HIDALGO: What was cool about that was that we got to work with our heroes and friends. The thing that moved me the most about it was that it just took a phone call. We called Elvis [Costello]: “Hey, we’re doin’ an album, do you want to be a part of it?” “Sure.” Same thing with Rubén Blades, Mavis Staples, Richard Thompson, Tom Waits, Dave Alvin – all our heroes and friends. That meant a lot to me. It’s a friendly record.
BERLIN: The first one was Bobby Womack, who sang the crap out of his track [a medley of “Wicked Rain” from Kiko and his own “Across 110th Street”]. Bobby was all cut live, and César overdubbed his vocal, once he got up the courage.
CESAR ROSAS: Just to be in the same room with Bobby Womack was awesome. Thirty seconds after we met, he’s singin’ my song to me, sayin’, “What do ya think about this?” It was remarkable to me ’cause I didn’t really know him, but he hung out, he told stories, we had a meal together. At one point he goes, “Al Green called me and wanted me to be on his record, but I told him I was busy working with you guys.” We’re like, “You turned Al Green down for us?!”
THE TOWN AND THE CITY
The band cooks up a concept album from scratch: an ambitious, emotional song cycle probing the Mexican-American experience.

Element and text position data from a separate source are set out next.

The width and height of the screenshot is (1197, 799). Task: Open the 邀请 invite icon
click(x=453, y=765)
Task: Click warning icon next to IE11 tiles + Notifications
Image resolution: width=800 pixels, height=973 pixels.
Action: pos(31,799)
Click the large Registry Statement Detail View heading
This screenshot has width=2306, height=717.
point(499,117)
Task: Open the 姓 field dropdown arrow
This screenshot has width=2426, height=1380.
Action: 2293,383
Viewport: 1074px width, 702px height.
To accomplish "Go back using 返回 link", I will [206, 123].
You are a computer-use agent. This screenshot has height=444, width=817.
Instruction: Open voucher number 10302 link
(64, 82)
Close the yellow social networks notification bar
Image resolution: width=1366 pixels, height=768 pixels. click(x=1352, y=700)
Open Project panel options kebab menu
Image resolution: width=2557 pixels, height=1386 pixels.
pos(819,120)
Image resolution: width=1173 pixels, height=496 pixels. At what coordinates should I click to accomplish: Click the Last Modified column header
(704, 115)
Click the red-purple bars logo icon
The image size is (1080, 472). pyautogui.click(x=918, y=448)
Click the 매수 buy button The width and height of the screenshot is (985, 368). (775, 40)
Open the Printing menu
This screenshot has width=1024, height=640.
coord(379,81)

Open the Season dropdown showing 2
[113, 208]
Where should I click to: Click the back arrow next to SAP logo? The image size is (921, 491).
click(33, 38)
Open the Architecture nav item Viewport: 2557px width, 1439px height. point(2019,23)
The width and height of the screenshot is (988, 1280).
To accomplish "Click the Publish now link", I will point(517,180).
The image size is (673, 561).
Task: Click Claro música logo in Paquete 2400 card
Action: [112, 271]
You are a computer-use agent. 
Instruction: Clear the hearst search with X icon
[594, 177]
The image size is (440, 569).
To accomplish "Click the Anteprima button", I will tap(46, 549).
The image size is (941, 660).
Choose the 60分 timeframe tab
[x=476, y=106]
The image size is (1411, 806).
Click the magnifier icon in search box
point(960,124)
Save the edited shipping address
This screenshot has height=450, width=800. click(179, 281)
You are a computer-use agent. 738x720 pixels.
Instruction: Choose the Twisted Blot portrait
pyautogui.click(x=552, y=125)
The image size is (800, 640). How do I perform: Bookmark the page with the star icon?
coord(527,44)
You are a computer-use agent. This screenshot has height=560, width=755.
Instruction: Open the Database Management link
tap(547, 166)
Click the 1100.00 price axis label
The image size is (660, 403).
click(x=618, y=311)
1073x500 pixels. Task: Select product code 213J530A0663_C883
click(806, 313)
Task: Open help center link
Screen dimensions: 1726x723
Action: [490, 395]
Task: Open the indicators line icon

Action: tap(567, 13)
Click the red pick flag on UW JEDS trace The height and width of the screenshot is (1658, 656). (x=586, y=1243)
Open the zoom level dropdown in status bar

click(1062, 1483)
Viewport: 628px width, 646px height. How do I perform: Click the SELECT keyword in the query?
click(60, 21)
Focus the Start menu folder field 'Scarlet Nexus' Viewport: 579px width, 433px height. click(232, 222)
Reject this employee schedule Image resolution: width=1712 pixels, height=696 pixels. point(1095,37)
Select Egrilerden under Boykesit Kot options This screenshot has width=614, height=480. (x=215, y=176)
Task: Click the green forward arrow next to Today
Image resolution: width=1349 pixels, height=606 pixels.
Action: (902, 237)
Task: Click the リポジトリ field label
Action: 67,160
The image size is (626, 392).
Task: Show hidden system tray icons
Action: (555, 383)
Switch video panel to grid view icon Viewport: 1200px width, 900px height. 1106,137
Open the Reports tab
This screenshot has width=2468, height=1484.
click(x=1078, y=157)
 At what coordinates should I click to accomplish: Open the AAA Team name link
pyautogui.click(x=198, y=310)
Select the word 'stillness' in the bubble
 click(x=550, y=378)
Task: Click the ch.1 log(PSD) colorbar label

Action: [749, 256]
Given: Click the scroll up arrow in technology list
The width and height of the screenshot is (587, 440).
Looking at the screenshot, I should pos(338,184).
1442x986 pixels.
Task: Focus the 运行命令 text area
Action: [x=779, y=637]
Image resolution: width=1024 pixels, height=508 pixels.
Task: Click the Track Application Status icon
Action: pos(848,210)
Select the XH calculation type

PEREZ: Some records take on their own lives, and this one sure took on a stubborn-ass life. We had about a month before we were scheduled to go into the studio, so we spent it writing, or attempting to write. We were getting desperate when David came up with “The Valley”, and this atmospheric thing that was going on made it feel like this is the place where everything starts – literally and metaphorically – because all the swirling sounds gave it the feeling of a creation myth or something. At that point, the idea of the lyric started to come – the idea of travel or a journey and finally settling into a place. I imagined indigenous people or migrants coming over a hill and looking down into this valley, and they realise that they’ve finally arrived at a place they can call home. So I wrote it, gave it to David and he said, “Great – let’s cut it.” As David kept giving me new stuff, I started to get an idea of where to take the rest of it, but everything was still a mystery that was unfolding, and I had to just go with it. At that point, we realised that “The Valley” was the beginning of this journey or adventure, and then it finally settles down, and the epilogue is “The Town”, which is about going back to where you started from. It was like it had come from deep inside ourselves. This was the one where we finally decided not to hold anything back.
TIN CAN TRUST
SHOUT! FACTORY, 2010
On their 14th and most recent studio album, the seasoned East LA músicos still manage to deliver at a remarkably high level.
BERLIN: Tin Can Trust was done outside César’s studio for the first time in three albums and 10 years, which was very healthy for us. Working in a real studio again, funky as it was, put us back in a place where we could just go with the vibe of the room, and it rewarded us greatly just to play together.
It was also evocative for everybody to be back in East LA after 30 years. We weren’t trying to go retro, but it inevitably fell that way by virtue of what we were doing and where we were, and the fact that the songs were unadorned and put together on the spot. That was the shape the record told us it wanted to be. We always put our faith in our muses when we start a record. When we look back on that one, I think we’ll realise that it was miraculous in a way.
HIDALGO: Right in the middle of it, César and I went out on the road with the Experience Hendrix tribute, but we had a deadline and needed to get the album done. So whenever we had a day off somewhere – San Francisco, Denver, Fort Worth, Chicago – Steve would come out and record us in whatever studio he could book. That was a little bit trying, but it still beats working.